Luxury Hotels

Cannes’ gorgeous Majestic luxury hotel

Welcome to the hotel…

Luxury hotels that get better have listened to what pundits on luxury are saying. Merely doing a good job in today’s frenetic world is seen as failure; you must do better than good, you must exceed expectation and be sensational. That is what the gal found during this year’s ILTM. With the Martinez – which will re-open March 2018 as one of Hyatt’s Unbound hotels – and what was the Noga-Hilton having gone through name changes along the way to its current J.W. Marriott status, there are only two iconic hotels currently open on Cannes’ famous Croisette. The Majestic, owned by the Barrière group, is closest to the Palais des Festivals, home of ILTM, and it rolled out the red carpet, and a red animal as welcome.

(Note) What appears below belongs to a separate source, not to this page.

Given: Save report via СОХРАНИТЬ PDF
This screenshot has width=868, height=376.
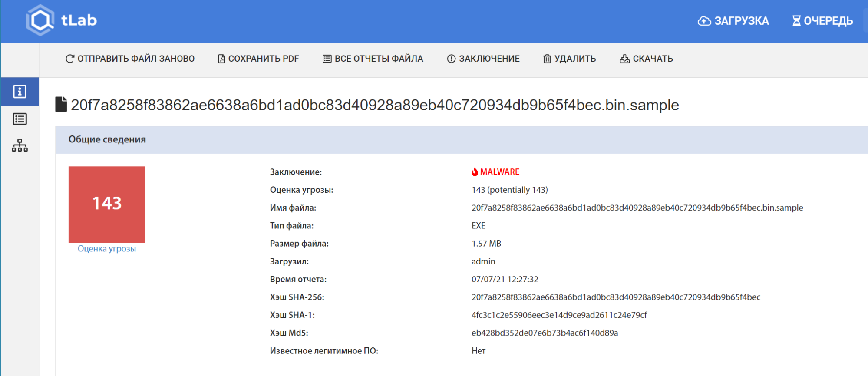Looking at the screenshot, I should click(258, 59).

Super little ‘mushroom’ bites

Pierre-Louis Renou, the indefatigable boss of the Majestic, somehow seemed able to greet people checking in, and if he was otherwise engaged one of his team came out to say goodbye. I was actually greeted on arrival by Isabelle, who has been at the hotel at least a couple of decades, and, oh so French, she is just as chic as Mme Macron (how DO they do it? I wish there had been time to try the hotel’s Diane Barrière spa but at least I could use its LifeFitness gym, now 24/7 (thank you M. Renou, better and better, for success). I also made use the staircase, above. The food, by the way, is superb, with Pierre Gagnaire’s hand definitely visible in the quality of breakfast goods – adore the yoghurts. This is also one venue that knows how to do cocktail food beautifully, and if they do it right and consumers like what they see, who cares if every function seems to include little ‘mushrooms’ with tomato tops?

Food to order

I had them at a party in the indoor Majestic Beach Club hosted by Tout’France, who last year did such an unmemorable and expensive event in a draughty, cold castle up in the mountains somewhere. Yes, this is another example of better than ever. I tasted yet more Majestic mushrooms at the Taj party in a hotel salon, where Taj’s Chief Commercial Officer Chinmai Sharma explained such new happenings as Taj Exotica in the Maldives, opening next month. Le Cheval Blanc’s CEO Erik Boonstoppel hosted his usual sumptuous silver and white cocktail in the hotel’s rooftop suite, complete with lots of bubbles and silver horse-shaped balloons. And Pierre-Louis Renou, of course, through his annual party for local hotel friends and top travel advisors – he does the same, he says, for the opening and closing of the Cannes Film Festival, with CCTV throughout so everyone can see who is coming and which names to remember.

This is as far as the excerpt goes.